MATERIAL PROVIDED below:

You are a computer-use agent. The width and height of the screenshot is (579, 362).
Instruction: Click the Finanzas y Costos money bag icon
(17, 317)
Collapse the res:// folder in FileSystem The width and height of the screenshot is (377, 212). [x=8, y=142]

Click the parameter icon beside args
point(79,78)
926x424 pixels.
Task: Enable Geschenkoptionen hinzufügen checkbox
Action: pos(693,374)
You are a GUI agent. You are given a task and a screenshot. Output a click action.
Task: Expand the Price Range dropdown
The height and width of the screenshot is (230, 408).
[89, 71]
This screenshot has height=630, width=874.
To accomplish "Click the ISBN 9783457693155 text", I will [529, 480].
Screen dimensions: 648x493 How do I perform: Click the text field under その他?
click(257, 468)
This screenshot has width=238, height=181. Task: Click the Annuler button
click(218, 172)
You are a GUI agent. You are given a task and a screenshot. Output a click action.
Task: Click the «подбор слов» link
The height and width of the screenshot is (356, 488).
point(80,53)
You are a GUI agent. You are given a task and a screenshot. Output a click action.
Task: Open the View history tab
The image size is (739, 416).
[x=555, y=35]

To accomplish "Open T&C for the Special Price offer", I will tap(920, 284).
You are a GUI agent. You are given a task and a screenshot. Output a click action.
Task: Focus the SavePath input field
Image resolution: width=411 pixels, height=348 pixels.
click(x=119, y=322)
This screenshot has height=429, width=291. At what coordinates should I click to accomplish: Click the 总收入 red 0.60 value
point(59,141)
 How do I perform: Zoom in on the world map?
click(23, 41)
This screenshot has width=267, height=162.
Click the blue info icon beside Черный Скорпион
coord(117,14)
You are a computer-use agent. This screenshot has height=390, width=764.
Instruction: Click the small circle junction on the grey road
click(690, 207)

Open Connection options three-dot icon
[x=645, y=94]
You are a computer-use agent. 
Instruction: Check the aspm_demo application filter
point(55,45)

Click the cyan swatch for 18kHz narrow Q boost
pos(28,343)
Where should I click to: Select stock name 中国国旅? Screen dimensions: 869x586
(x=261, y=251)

End of MATERIAL PROVIDED.

EXERCISE DESCRIPTION: Your task is to give back every record exactly.

SOLUTION TO THE PROBLEM:
You are a computer-use agent. The width and height of the screenshot is (579, 362).
Instruction: Click the Finanzas y Costos money bag icon
(17, 317)
Collapse the res:// folder in FileSystem The width and height of the screenshot is (377, 212). [x=8, y=142]

Click the parameter icon beside args
point(79,78)
926x424 pixels.
Task: Enable Geschenkoptionen hinzufügen checkbox
Action: pos(693,374)
You are a GUI agent. You are given a task and a screenshot. Output a click action.
Task: Expand the Price Range dropdown
The height and width of the screenshot is (230, 408).
[89, 71]
This screenshot has height=630, width=874.
To accomplish "Click the ISBN 9783457693155 text", I will [529, 480].
Screen dimensions: 648x493 How do I perform: Click the text field under その他?
click(257, 468)
This screenshot has width=238, height=181. Task: Click the Annuler button
click(218, 172)
You are a GUI agent. You are given a task and a screenshot. Output a click action.
Task: Click the «подбор слов» link
The height and width of the screenshot is (356, 488).
point(80,53)
You are a GUI agent. You are given a task and a screenshot. Output a click action.
Task: Open the View history tab
The image size is (739, 416).
[x=555, y=35]

To accomplish "Open T&C for the Special Price offer", I will tap(920, 284).
You are a GUI agent. You are given a task and a screenshot. Output a click action.
Task: Focus the SavePath input field
Image resolution: width=411 pixels, height=348 pixels.
click(x=119, y=322)
This screenshot has height=429, width=291. At what coordinates should I click to accomplish: Click the 总收入 red 0.60 value
point(59,141)
 How do I perform: Zoom in on the world map?
click(23, 41)
This screenshot has width=267, height=162.
Click the blue info icon beside Черный Скорпион
coord(117,14)
You are a computer-use agent. This screenshot has height=390, width=764.
Instruction: Click the small circle junction on the grey road
click(690, 207)

Open Connection options three-dot icon
[x=645, y=94]
You are a computer-use agent. 
Instruction: Check the aspm_demo application filter
point(55,45)

Click the cyan swatch for 18kHz narrow Q boost
pos(28,343)
Where should I click to: Select stock name 中国国旅? Screen dimensions: 869x586
(x=261, y=251)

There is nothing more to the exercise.